This Week in Israeli History: Rav Kook’s 80th Yahrzeit, Three NOs and Operation Elkayam

Rabbi Abraham Isaac Kook
Rav Kook was born in 1865 in a small town in the Russian Empire. He enrolled in the Volozhin Yeshiva at the age of 18 and was hailed as a brilliant prodigy. He quickly excelled and surpassed all his counterparts in learning, so much so that the head of the yeshiva, Rav Naftali Zvi Yehuda Berlin, was quoted saying that if the Volozhin Yeshiva had only been founded in order to educate Rav Kook it would have been worth it.
In 1904 Rav Kook immigrated to Ottoman Palestine and assumed the role of Chief Rabbi of Jerusalem, and soon after, was appointed Chief Ashkenazic Rabbi of Mandatory Palestine. Rav Kook maintained a connection with all factions of Judaism and worked endlessly to bridge the gaps between secular and religious Jews.
Rav Kook founded the famous Jerusalem-based Mercaz Harav Yeshiva and wrote many books on Halacha, Philosophy, and Jewish Thought. He was an ardent advocate for Zionism, professing it as the fulfillment of the Biblical prophecy foreseeing the Jewish people’s return to the Holy Land.

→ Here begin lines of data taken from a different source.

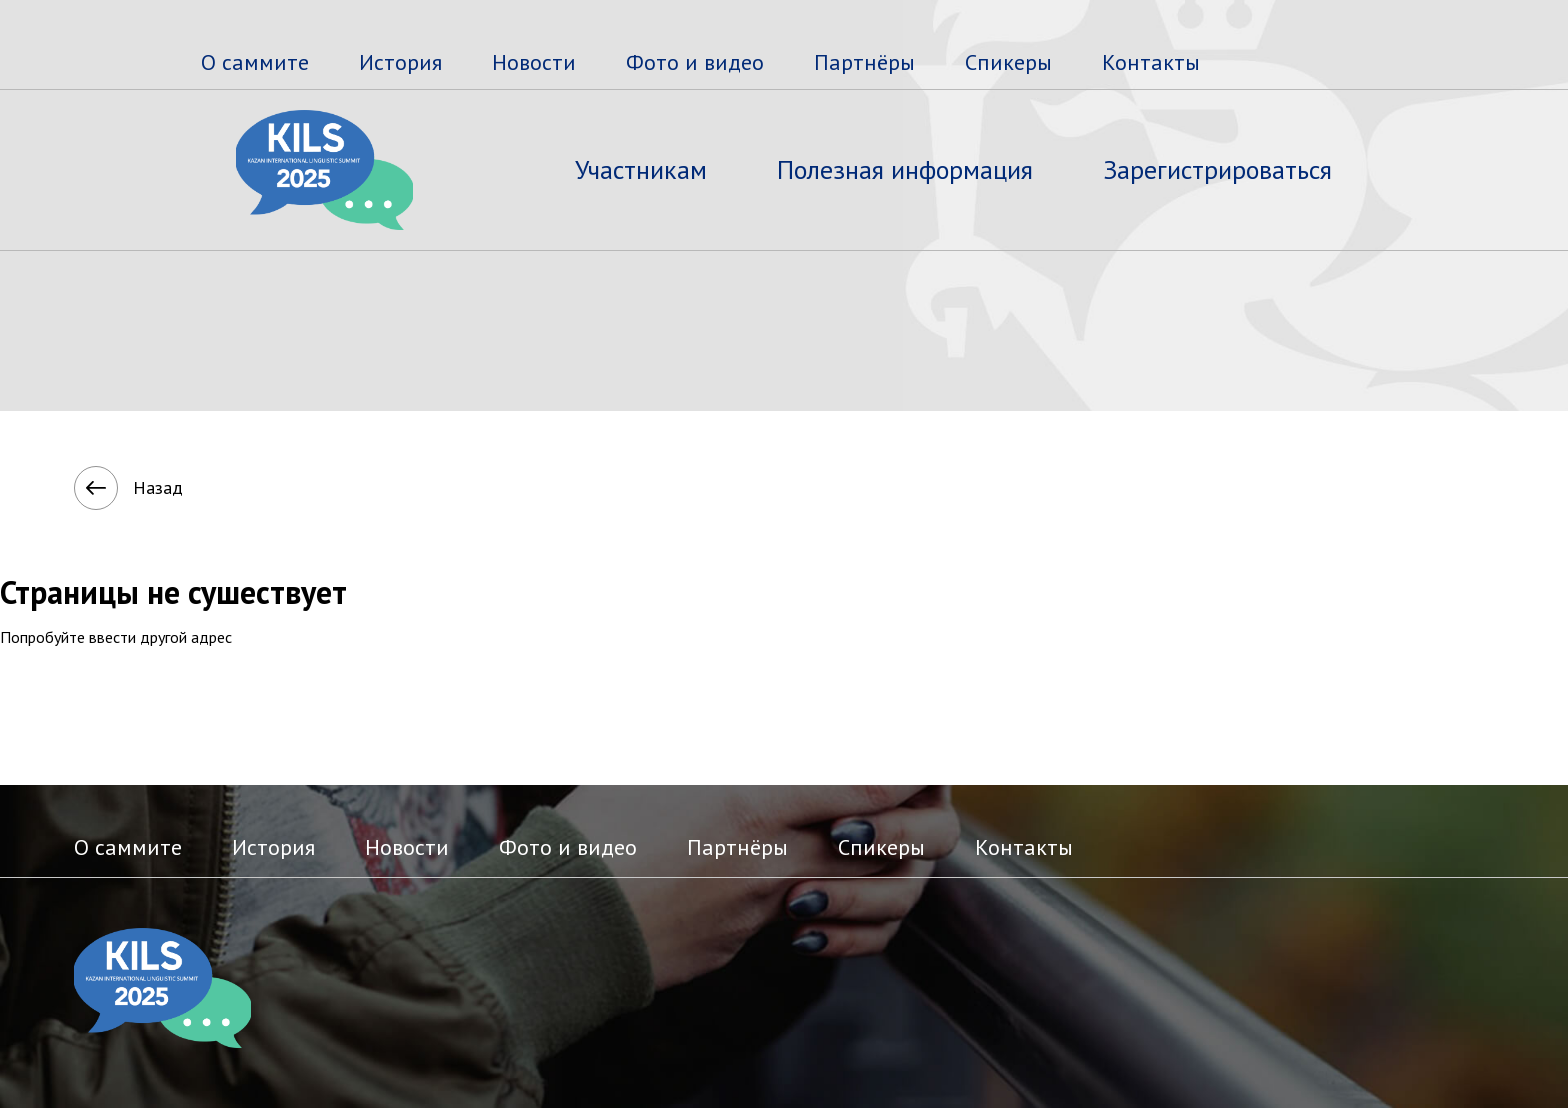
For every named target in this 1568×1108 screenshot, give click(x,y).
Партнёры (864, 62)
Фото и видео (695, 62)
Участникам (641, 169)
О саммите (255, 62)
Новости (534, 62)
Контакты (1151, 62)
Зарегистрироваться (1217, 169)
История (400, 62)
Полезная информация (905, 169)
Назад (107, 488)
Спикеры (1008, 62)
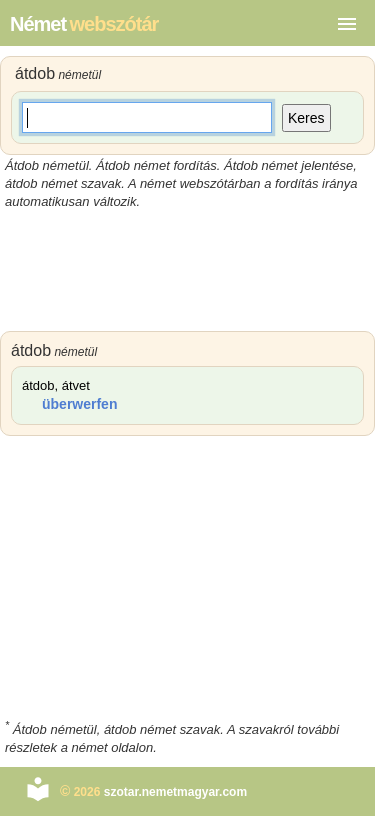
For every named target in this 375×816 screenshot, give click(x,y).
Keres (306, 118)
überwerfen (79, 404)
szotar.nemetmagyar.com (175, 792)
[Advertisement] (187, 271)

His support of the Zionist movement and theological beliefs pertaining to Land of Israel laid the foundations for the mainstream Religious Zionist movement, which continued to gain momentum and legitimacy following his death on September 1, 1935.
Khartoum Resolution
On September 1, 1967, the Arab League concluded their summit in Khartoum, Sudan, which convened in the wake of the Six Day War to discuss the future Arab strategy towards Israel.
Led by the heads of eight Arab states, the summit became famous for its proclamation of the “Three NOs:” No peace, recognition, or negotiations with Israel.

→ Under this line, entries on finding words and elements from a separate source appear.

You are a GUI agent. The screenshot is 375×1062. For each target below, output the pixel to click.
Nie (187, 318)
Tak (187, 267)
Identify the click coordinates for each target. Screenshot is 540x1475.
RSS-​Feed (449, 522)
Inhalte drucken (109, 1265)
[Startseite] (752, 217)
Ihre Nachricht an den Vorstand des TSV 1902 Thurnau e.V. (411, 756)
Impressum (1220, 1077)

The “Three NOs” doctrine would dictate Arab policy towards Israel for years to come.
Operation Elkayam
In the early 1950’s, the Palestinian Fedayeen launched unrelenting terror attacks against Israel. Encouraged and sponsored by Jordan and Egypt, the Fedayeen (lit. those who sacrifice themselves) infiltrated Israel’s borders and carried out brutal terror attacks against Israeli civilians.
In August 1955, one such attack was carried out that resulted in the deaths eleven Israeli civilians. Israel decided to respond. On August 31, the IDF launched a reprisal raid on the Egyptian military instillation in Khan Yunis and eliminated 72 Egyptian soldiers. One IDF soldier was also killed during the skirmishes.
Led by Ariel Sharon, Raful Eitan, and Motta Gur, the operation was wildly successful and led to Egypt withdrawing their support from the Fedayeen attacks.